[rdo-list] [TripleO] Newton large baremetal deployment issues
Charles Short
cems at ebi.ac.uk
Tue Nov 15 22:39:19 UTC 2016
Hi,
So I have finally tried OSP9 and here are the results -
3 Controllers 40 compute - 1 hours 20 mins to deploy.
This is much more the sort of deployment time I was expecting :)
I then tried TripleO Newton Stable again with 3 Controllers 40 Compute -
4 hours and counting.....
The two deployment scripts (for OSP9 and TripleO Newton) were pretty
much identical (allowing for any changes between releases)
During the OSP9 deployment I could use nova list to list the nodes. The
Undercloud API access was in general very responsive.

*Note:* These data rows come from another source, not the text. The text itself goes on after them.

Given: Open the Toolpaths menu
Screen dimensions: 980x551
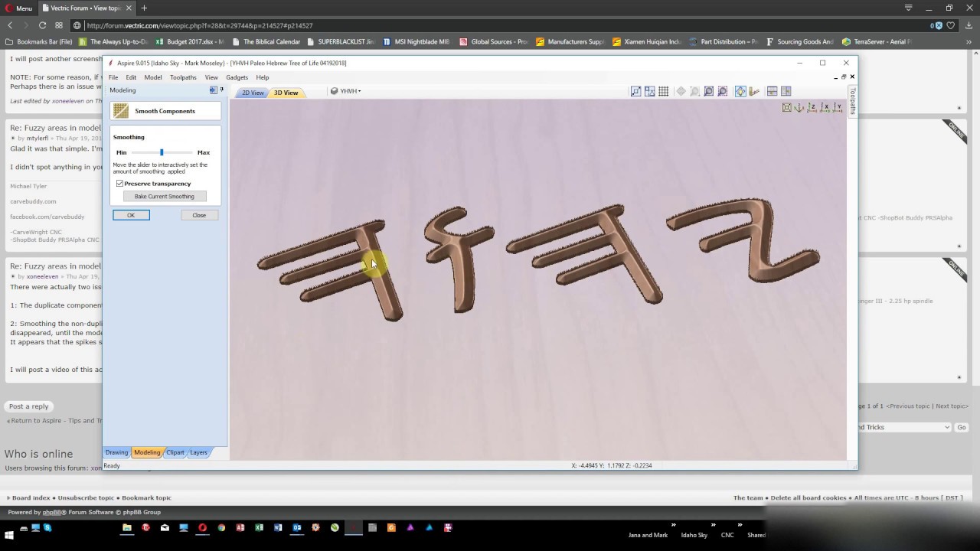Looking at the screenshot, I should 183,77.
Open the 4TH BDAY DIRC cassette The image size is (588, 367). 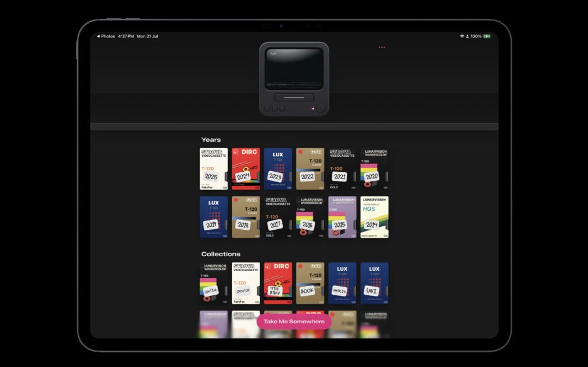(x=276, y=283)
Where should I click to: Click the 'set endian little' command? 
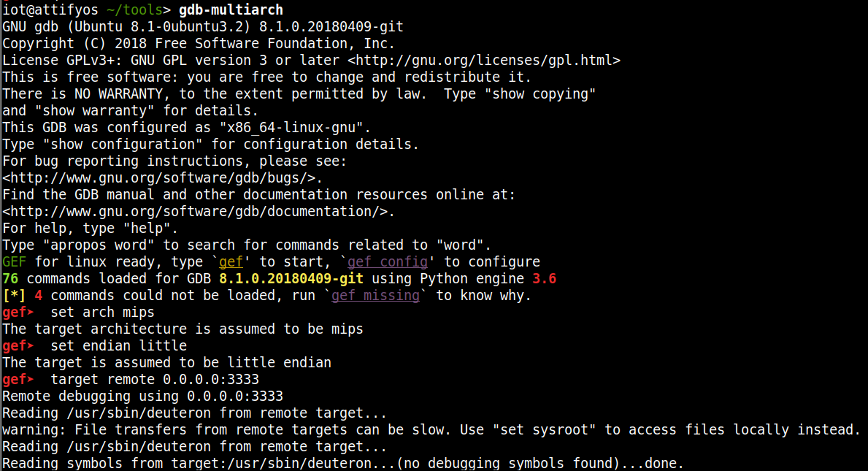(x=118, y=346)

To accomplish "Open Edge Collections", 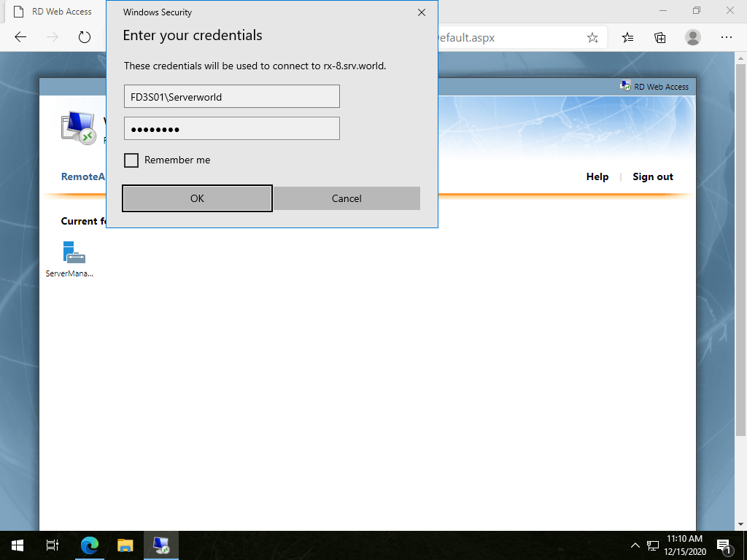I will click(659, 36).
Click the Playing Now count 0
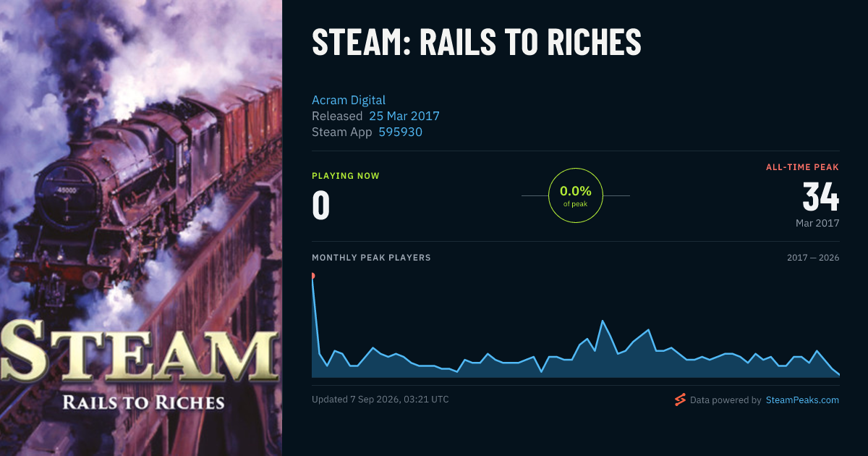The image size is (868, 456). pos(321,205)
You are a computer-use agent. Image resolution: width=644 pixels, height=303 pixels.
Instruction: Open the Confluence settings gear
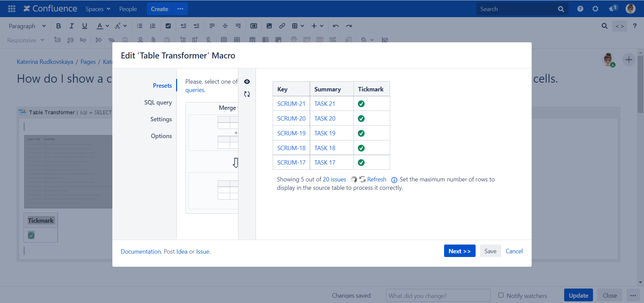pos(595,9)
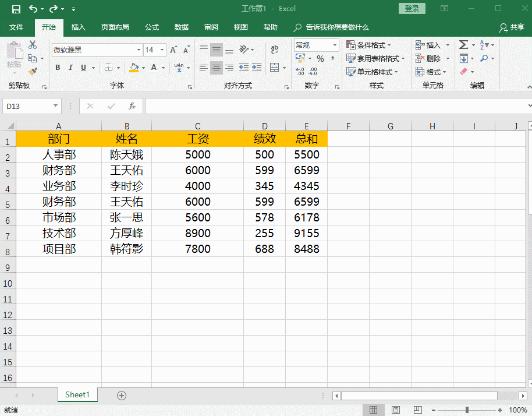Viewport: 532px width, 416px height.
Task: Click the Merge and Center icon
Action: (274, 68)
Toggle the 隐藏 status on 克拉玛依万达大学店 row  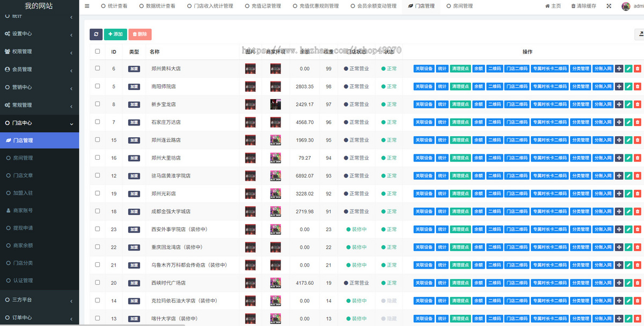pos(388,301)
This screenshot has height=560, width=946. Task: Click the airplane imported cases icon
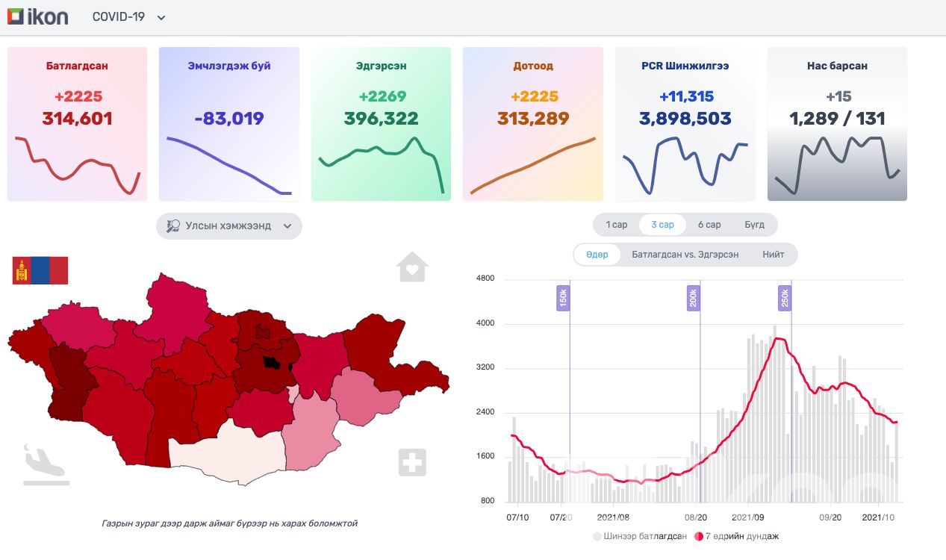point(44,464)
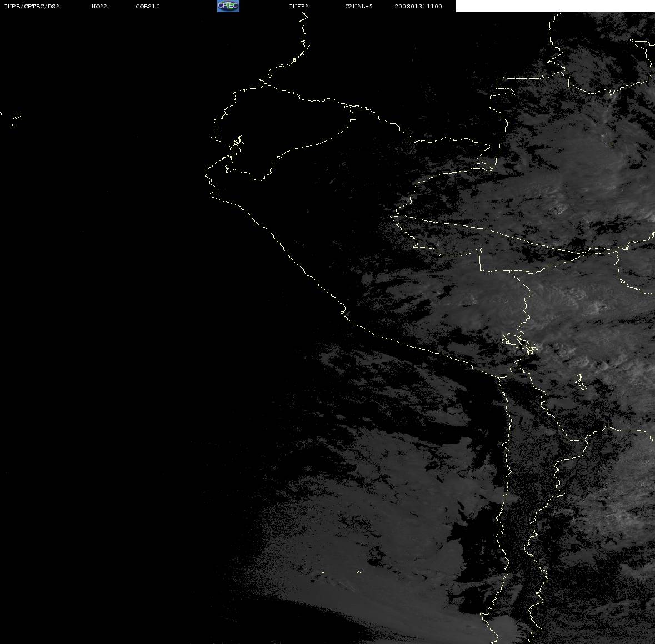Select the INPE/CPTEC/DSA header label
This screenshot has width=655, height=644.
click(32, 6)
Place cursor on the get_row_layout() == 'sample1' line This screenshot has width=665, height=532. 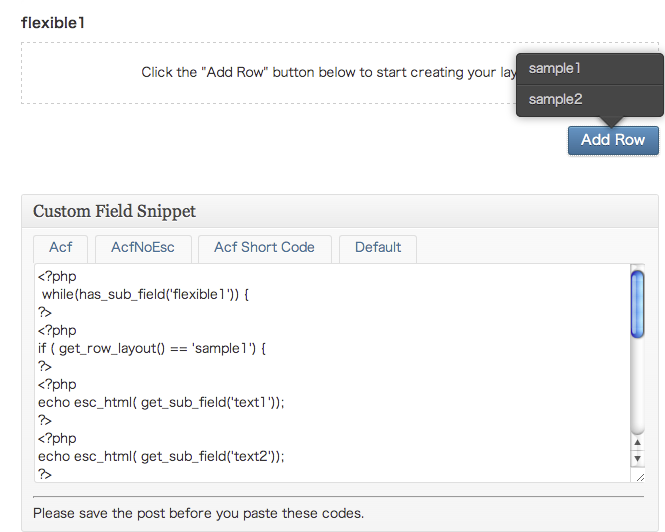[x=152, y=349]
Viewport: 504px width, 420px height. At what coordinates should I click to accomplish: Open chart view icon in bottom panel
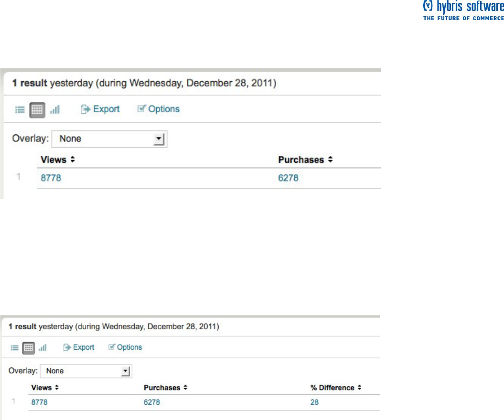(x=43, y=347)
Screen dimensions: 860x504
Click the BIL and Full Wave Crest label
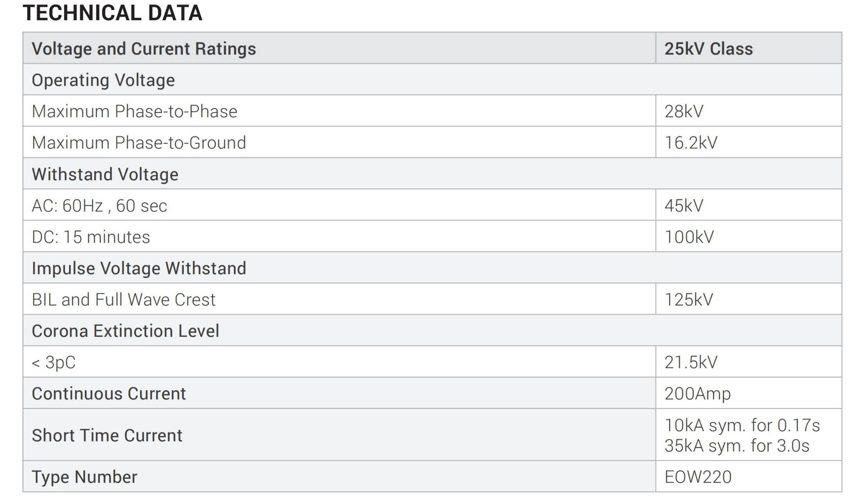(x=124, y=299)
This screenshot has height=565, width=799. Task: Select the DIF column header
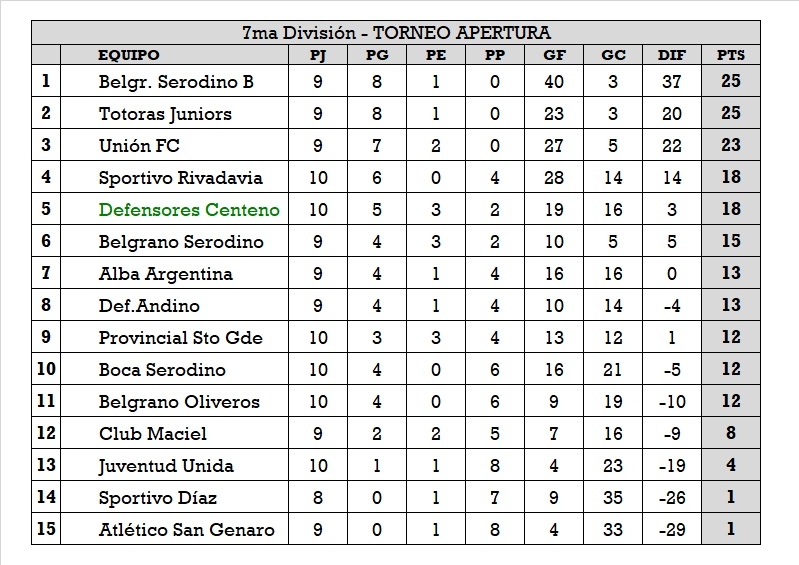point(672,56)
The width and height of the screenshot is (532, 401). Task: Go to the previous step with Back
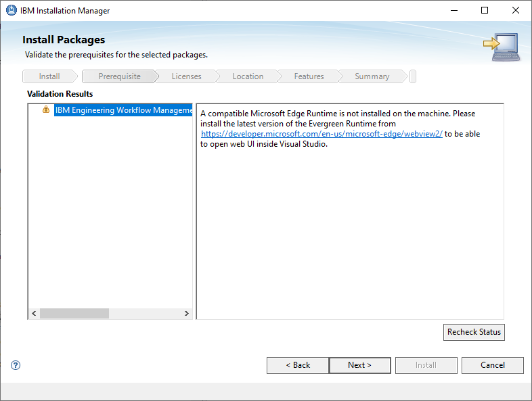[x=297, y=365]
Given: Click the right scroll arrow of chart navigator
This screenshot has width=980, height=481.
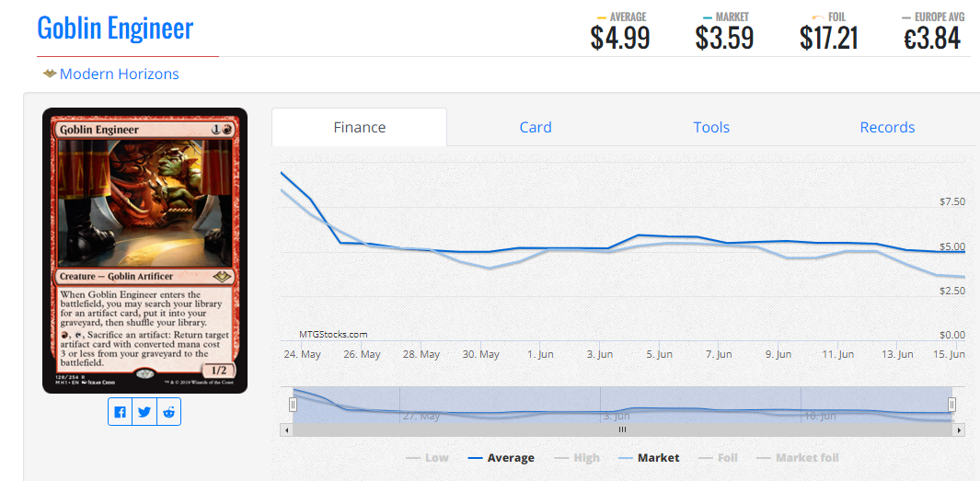Looking at the screenshot, I should pyautogui.click(x=960, y=429).
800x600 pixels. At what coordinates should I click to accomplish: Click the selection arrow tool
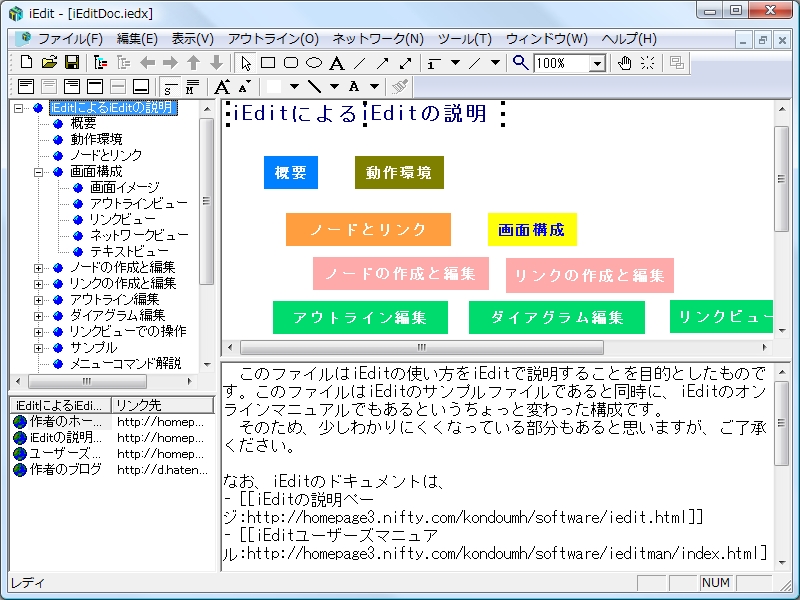(244, 62)
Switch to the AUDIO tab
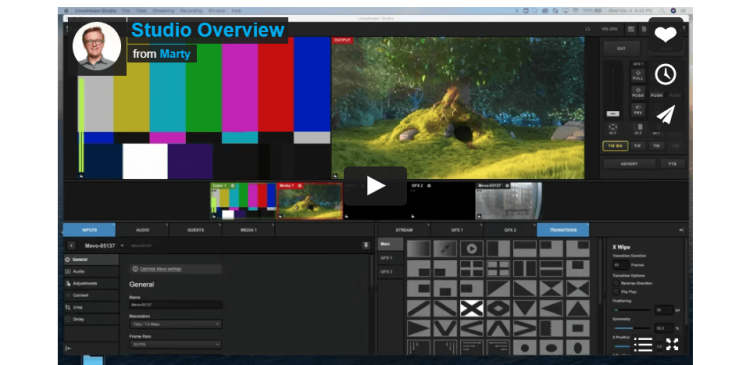 pyautogui.click(x=143, y=230)
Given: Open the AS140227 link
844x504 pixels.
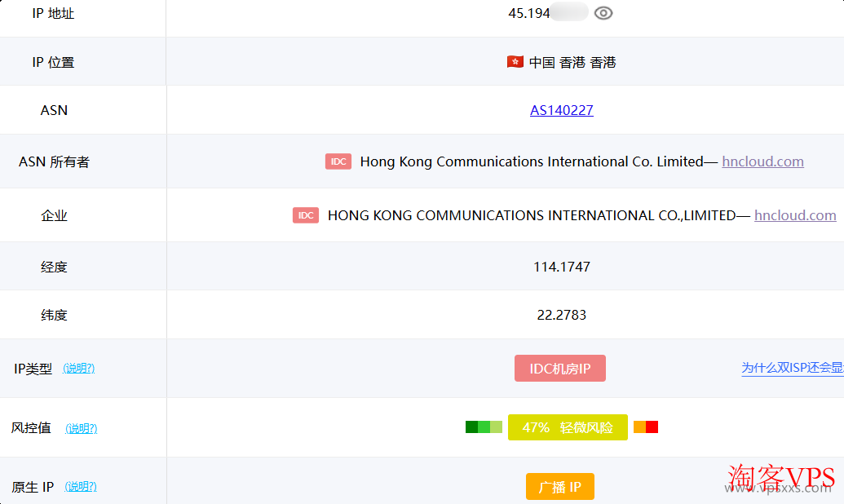Looking at the screenshot, I should (561, 110).
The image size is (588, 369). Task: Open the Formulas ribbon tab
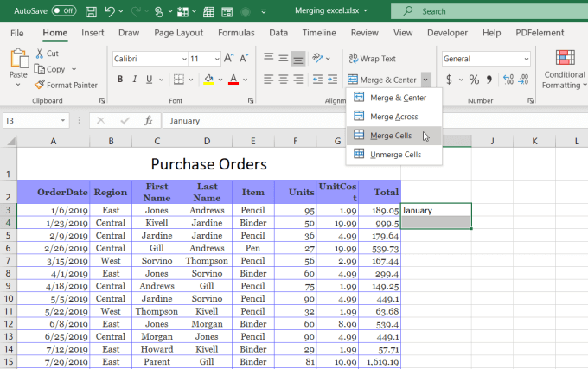236,33
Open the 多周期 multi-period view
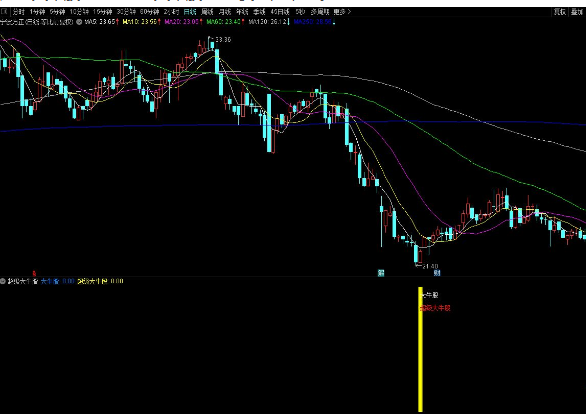Image resolution: width=586 pixels, height=414 pixels. coord(320,12)
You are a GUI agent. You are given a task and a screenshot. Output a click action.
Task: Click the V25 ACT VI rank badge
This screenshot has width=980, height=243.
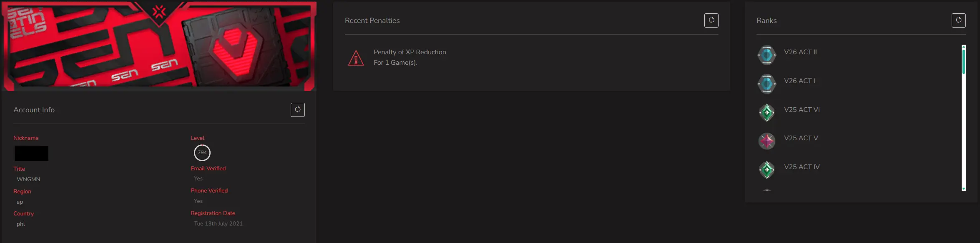[766, 112]
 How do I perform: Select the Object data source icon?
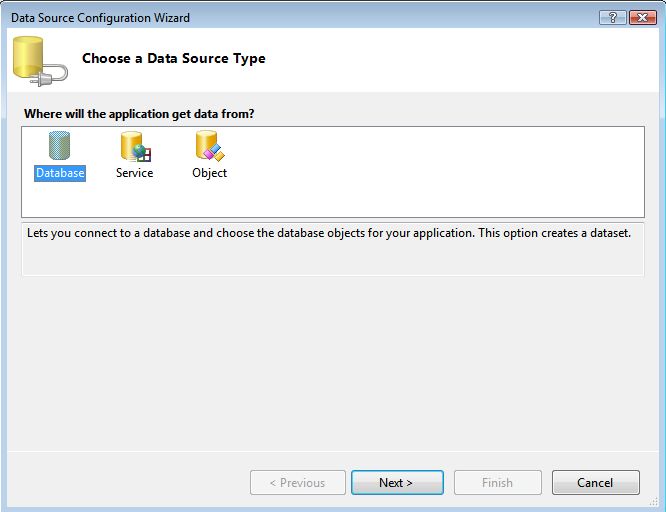209,146
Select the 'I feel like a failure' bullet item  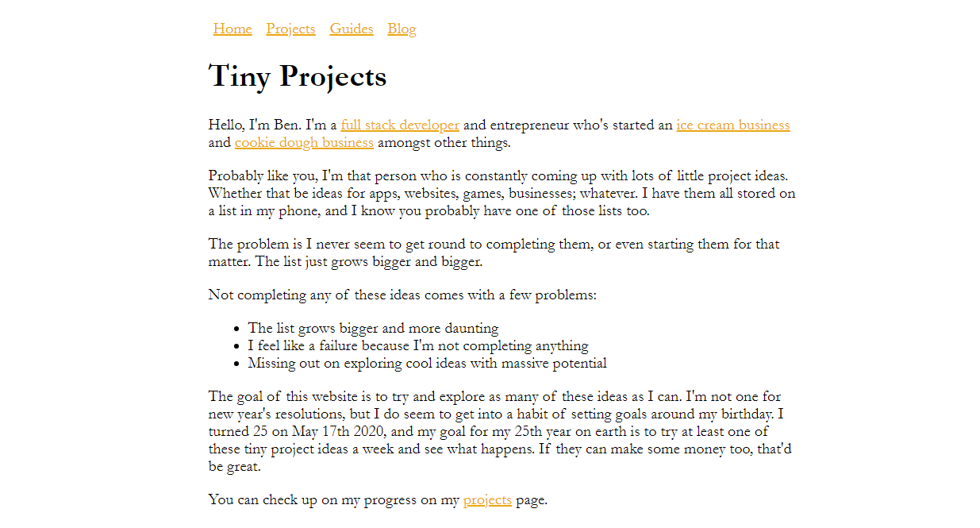pos(418,346)
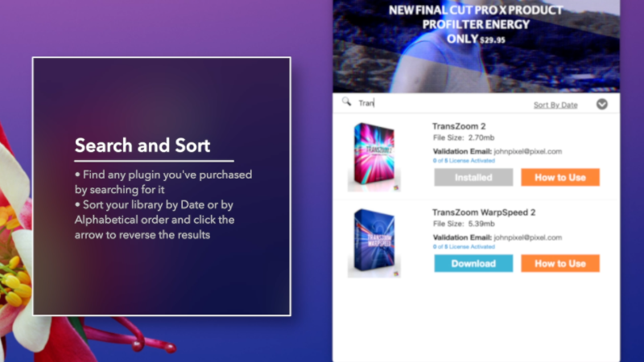Click the Search and Sort heading
Image resolution: width=644 pixels, height=362 pixels.
pos(142,146)
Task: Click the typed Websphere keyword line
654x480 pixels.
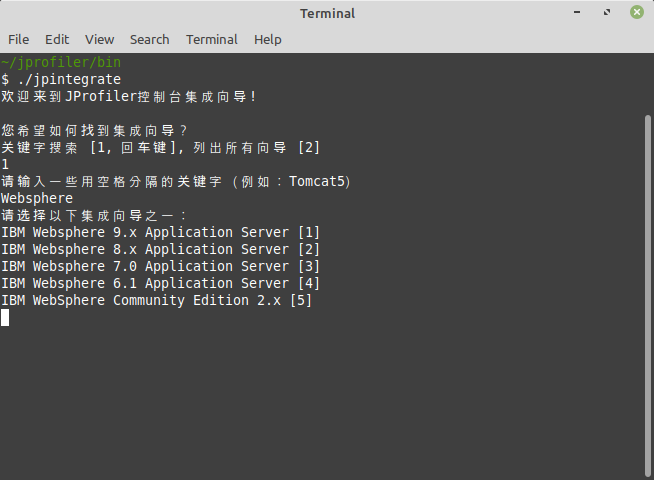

During the TripleO Newton deployment 'nova list' hangs -
ERROR (ClientException): The server has either erred or is incapable of
performing the requested operation. (HTTP 500)
Undercloud API access was very sluggish.
I noticed Keystone was stuck at 140% for most of the deployment (albeit
multi threaded) which is not the case for OSP9.
I know it is hard to compare two releases, but the difference is enormous.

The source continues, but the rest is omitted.